Teks Bacaan:
⟨

Minggu, 18 Agustus 2013

Pulau Hari Kemarin

Pulau Hari Kemarin
Bre Redana ;   Kolumnis “Udar Rasa” Kompas
KOMPAS, 18 Agustus 2013

Harus tinggal di rumah saat Lebaran karena semua pekerja rumah tangga cuti, perasaan sebenarnya tersedot ke kampung halaman ketika melihat orang lain berbondong-bondong mudik. Melalui peranti teknologi komunikasi mutakhir, seorang teman secara terus-menerus melaporkan, mulai dari perjalanan sampai kegiatannya di desa kelahiran. Dia mengirim foto sawah di sekitar rumah, dangau tempat berteduh di kala kanak-kanak, sungai tempat bermain, dan lain-lain (ia cukup santun tak mengirim foto teman-teman perempuan semasa remajanya yang sekarang umumnya sudah berukuran XL dan lupa berdandan).
Ah, desa. Jika kota adalah gambaran masa depan, desa adalah gambaran masa lalu. Jika kota berasosiasi dengan perkembangan, kemajuan, dan modernisasi, desa adalah sesuatu yang statis, tidak maju, dan alami. Jika kota adalah atomisasi individu, desa adalah kehangatan kekerabatan. Jika kota berikut menjulangnya karier, toh, sebenarnya sesuatu yang menuju ke matahari tenggelam, desa adalah tempat masa kanak-kanak di mana harapan bersemai bersama matahari terbit. Dengan segala ilusi tadi, ketika liburan habis, harus kembali ke kota, orang mendesah: saatnya kembali ke realitas.
Mengharukan, tetapi kegelisahan akan kekinian dan keresahan akan masa depan sebenarnya melekat pada manusia sejak dulu kala, sejak bertumbuhnya peradaban urban itu sendiri. Novel-novel di Eropa, pada taruhlah abad ke-18 dan ke-19, banyak yang menceritakan ”pulau-pulau masa depan”—refleksi dari kegelisahan berikut impian bahwa nanti akan ada kehidupan yang lebih baik. Semacam impian mengenai ”tanah harapan”.
Nyatanya? Robinson Crusoe semata-mata terdampar di pulau yang tak memberinya harapan selain malah ketemu kaum kanibal. Dalam kehidupan nyata penjelajahan bangsa Eropa ke pulau-pulau tidak dikenal malah melahirkan kolonialisme. Tidak ada pulau masa depan itu.

⟩

Data Tersedia:
⟨

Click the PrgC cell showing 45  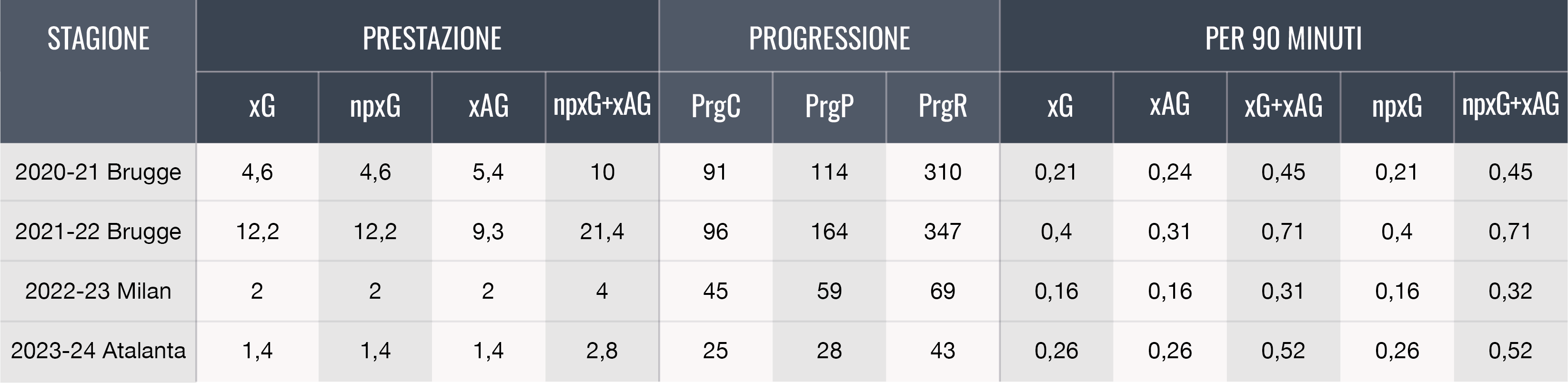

⟩

Tugas: Menurut teks bacaan, apa yang dilahirkan oleh penjelajahan bangsa Eropa ke pulau-pulau yang tidak dikenal dalam kehidupan nyata? Daftar di atas tidak berhubungan dengan teks bacaan.

Jawaban Latihan: Kolonialisme.